Quatrième rapport de la Centrale d’enregistrement et d’analyse pour la sûreté de l’information sur la situation en Suisse

Communiqués, fedpol, 30.04.2007

Berne. Des pratiques d’ingénierie sociale en augmentation et toujours plus raffinées, une recrudescence des usurpations d’identité et des vols de données, des méthodes d’attaques inédites – tels sont les temps forts du quatrième rapport de la Centrale d’enregistrement et d’analyse pour la sûreté de l’information (MELANI). Cette évaluation de la situation en Suisse au deuxième semestre 2006 est dès à présent téléchargeable sous www.melani.admin.ch.

Au fur et à mesure que les systèmes d’exploitation et les applications deviennent plus sûrs d’un point de vue technique, l’être humain est le maillon faible auquel s’intéressent les pirates. Ils emploient souvent des méthodes extrêmement ingénieuses pour influencer leurs victimes et obtenir ainsi un accès indu aux systèmes informatiques ou aux données.

Pour porter ses fruits, une attaque d‘ingénierie sociale nécessite un maximum d’informations sur les victimes potentielles. D’où une augmentation des usurpations d’identité et des vols de données. Une méthode toujours plus répandue consiste en envois ciblés de maliciels (malware) exécutant des fonctions nuisibles sur un ordinateur. De tels programmes, que les antivirus courants ont du mal à détecter, sont fréquemment diffusés aujourd’hui à partir de sites spécialement préparés.

Ce n’est d’ailleurs pas qu’en infectant des systèmes informatiques que les pirates obtiennent des données ou enrôlent des personnes naïves dans leurs activités criminelles. Ils recherchent également, par voie de courriels ou sur des sites Internet en apparence respectables, des personnes naïves ou complices qui les aideront à transférer le produit de leurs pillages.
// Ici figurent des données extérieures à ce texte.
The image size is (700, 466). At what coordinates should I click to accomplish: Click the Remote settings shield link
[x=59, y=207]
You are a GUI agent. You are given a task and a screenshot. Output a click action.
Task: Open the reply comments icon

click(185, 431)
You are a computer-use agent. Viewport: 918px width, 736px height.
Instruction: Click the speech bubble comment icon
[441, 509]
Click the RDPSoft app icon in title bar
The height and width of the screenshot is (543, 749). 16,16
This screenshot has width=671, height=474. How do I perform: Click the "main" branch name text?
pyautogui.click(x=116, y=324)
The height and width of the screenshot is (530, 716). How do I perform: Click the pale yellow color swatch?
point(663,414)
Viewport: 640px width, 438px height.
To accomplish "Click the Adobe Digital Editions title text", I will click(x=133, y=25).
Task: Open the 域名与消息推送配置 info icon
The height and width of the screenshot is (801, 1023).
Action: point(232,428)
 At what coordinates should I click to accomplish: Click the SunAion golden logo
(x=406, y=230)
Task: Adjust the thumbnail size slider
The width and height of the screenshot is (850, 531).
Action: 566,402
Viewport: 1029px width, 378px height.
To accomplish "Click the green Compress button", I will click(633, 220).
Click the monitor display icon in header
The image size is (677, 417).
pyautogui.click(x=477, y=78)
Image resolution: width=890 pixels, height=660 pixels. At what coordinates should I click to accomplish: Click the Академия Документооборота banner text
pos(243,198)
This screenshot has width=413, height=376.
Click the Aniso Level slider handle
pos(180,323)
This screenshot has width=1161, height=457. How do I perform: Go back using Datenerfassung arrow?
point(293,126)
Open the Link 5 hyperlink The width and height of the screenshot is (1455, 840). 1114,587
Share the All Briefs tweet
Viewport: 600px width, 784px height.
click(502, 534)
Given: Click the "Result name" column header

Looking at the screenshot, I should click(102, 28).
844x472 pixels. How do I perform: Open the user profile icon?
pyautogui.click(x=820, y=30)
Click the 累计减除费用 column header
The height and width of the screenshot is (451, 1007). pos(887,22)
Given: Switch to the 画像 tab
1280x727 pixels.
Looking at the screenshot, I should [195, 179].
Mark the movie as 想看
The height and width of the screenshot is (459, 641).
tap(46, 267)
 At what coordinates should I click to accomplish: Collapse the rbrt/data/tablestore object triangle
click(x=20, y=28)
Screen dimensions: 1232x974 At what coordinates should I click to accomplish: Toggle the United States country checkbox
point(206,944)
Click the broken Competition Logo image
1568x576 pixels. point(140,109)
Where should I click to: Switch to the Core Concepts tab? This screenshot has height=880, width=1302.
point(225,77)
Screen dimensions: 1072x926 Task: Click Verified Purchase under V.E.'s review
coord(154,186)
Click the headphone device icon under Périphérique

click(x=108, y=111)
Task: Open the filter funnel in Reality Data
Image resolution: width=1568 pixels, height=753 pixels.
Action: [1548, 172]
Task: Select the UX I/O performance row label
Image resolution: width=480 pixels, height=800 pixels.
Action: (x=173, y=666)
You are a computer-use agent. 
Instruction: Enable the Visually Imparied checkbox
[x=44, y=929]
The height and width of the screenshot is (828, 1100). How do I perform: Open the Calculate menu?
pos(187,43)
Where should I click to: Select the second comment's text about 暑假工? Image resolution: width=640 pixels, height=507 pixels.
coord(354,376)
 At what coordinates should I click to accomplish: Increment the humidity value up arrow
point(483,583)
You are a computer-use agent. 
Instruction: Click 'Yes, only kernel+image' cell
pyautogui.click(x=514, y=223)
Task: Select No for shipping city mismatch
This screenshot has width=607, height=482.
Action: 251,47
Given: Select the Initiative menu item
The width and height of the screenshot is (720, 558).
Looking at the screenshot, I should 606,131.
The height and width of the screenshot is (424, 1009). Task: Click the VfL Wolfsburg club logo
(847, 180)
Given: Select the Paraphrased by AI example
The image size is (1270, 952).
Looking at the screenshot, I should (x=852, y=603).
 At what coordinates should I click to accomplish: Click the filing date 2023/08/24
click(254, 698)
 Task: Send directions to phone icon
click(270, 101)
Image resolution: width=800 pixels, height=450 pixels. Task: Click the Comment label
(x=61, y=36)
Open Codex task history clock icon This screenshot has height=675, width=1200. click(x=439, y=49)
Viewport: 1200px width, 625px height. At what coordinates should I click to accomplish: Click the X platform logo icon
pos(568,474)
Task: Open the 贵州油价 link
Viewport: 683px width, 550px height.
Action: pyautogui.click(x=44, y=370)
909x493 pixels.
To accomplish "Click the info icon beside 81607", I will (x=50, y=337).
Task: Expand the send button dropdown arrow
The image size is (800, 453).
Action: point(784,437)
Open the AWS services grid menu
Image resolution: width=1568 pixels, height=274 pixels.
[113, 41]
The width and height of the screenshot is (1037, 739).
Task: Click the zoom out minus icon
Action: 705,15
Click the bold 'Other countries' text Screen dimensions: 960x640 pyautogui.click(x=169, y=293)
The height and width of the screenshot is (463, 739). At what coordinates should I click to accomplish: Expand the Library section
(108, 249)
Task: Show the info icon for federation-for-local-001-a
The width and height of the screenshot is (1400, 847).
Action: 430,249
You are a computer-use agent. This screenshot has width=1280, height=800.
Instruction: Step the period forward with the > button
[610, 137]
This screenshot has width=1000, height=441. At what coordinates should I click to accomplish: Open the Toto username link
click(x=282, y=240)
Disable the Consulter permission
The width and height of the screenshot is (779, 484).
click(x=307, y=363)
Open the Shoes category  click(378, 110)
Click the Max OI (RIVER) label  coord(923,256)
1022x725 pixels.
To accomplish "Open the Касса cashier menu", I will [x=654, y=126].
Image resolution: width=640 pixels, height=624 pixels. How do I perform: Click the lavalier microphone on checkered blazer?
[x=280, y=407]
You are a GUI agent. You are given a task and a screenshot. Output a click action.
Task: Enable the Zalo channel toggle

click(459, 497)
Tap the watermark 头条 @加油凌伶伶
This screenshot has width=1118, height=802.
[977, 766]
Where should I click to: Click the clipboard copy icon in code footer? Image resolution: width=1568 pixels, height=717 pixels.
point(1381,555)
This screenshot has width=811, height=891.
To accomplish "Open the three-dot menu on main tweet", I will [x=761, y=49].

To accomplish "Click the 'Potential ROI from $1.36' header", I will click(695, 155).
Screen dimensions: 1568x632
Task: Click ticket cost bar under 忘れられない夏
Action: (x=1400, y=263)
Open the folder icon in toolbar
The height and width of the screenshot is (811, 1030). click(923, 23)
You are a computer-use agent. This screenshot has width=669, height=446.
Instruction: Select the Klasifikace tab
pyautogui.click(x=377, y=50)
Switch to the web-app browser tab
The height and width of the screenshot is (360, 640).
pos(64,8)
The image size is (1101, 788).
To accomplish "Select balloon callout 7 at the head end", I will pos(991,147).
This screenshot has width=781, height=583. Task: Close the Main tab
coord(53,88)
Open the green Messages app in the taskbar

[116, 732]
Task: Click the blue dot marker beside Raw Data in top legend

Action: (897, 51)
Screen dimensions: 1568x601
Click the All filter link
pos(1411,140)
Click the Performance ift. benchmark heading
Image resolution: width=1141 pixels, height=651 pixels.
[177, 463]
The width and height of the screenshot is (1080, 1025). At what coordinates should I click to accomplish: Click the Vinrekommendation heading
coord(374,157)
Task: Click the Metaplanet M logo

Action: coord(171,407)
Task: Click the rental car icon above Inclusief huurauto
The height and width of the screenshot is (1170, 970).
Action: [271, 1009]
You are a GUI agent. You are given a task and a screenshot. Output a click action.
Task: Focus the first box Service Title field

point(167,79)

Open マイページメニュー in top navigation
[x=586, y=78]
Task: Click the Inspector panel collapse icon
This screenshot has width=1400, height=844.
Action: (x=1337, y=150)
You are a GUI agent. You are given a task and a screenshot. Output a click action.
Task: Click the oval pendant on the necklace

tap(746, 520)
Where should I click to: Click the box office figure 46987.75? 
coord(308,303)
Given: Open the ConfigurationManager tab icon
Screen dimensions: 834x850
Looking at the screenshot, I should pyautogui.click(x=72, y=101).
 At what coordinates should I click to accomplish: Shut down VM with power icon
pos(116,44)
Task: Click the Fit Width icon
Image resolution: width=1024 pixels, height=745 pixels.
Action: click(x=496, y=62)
Le marché de la cybercriminalité est entré dans une phase de consolidation. Ses segments les plus lucratifs sont systématiquement exploités, le professionnalisme de ses acteurs est toujours plus grand et il étend ses ramifications internationales. Dans la mesure du possible, les données et les identités obtenues frauduleusement sont utilisées ou vendues pour lancer de nouvelles attaques.

L’année dernière, un jugement pour soustraction et destruction de données a été rendu pour la première fois en Suisse. Dans l’affaire en question, un collaborateur d’une société de chronométrage utilisait des maliciels pour espionner un concurrent suisse. Il effaçait de son système informatique les demandes d’offres, de telle façon que cette entreprise ne les recevait jamais.